━━━ Data to use ━━━
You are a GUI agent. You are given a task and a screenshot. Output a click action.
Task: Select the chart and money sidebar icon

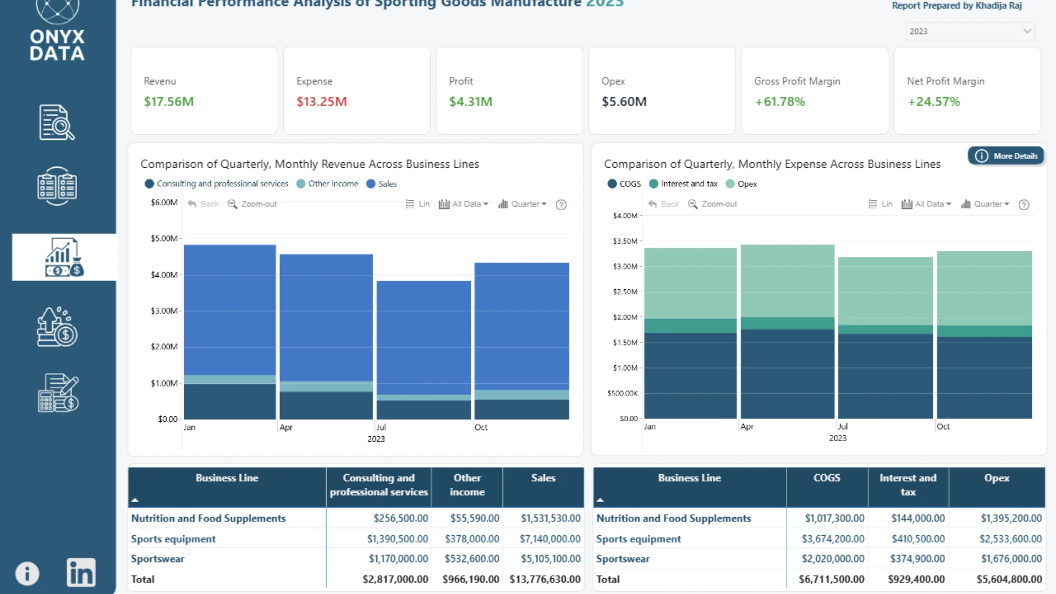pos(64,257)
━━━
━━━ Data to use ━━━
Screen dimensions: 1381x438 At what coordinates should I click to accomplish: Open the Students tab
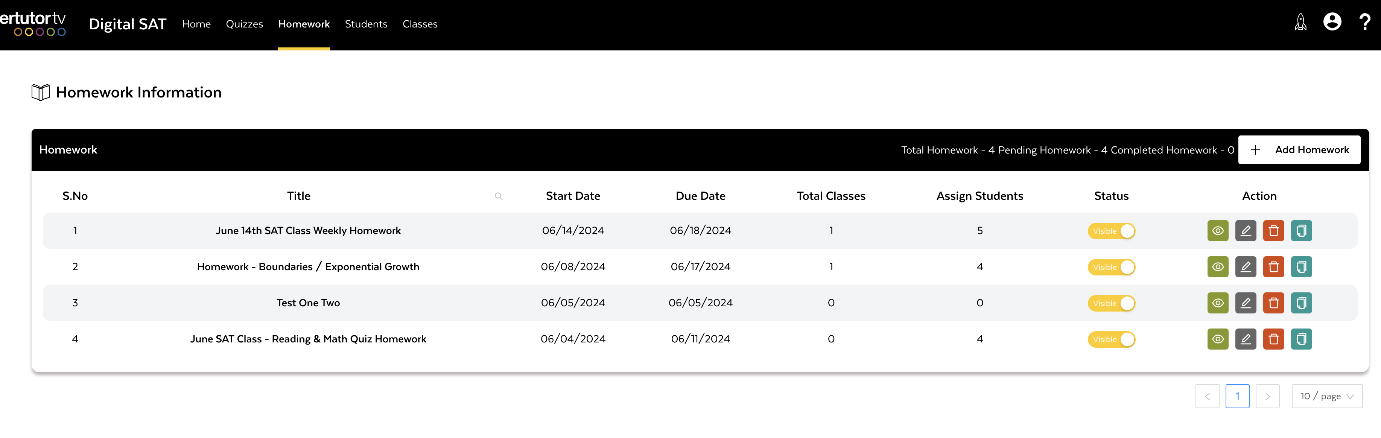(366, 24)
━━━
[Exercise task] Revise the lines from the one containing "You are a GUI" down to the one containing "pos(64,257)", swapping "sidebar icon" for "navigation icon" and leaving everything else unchanged. Omit the pictures from your answer.

[Answer]
You are a GUI agent. You are given a task and a screenshot. Output a click action.
Task: Select the chart and money navigation icon

pos(64,257)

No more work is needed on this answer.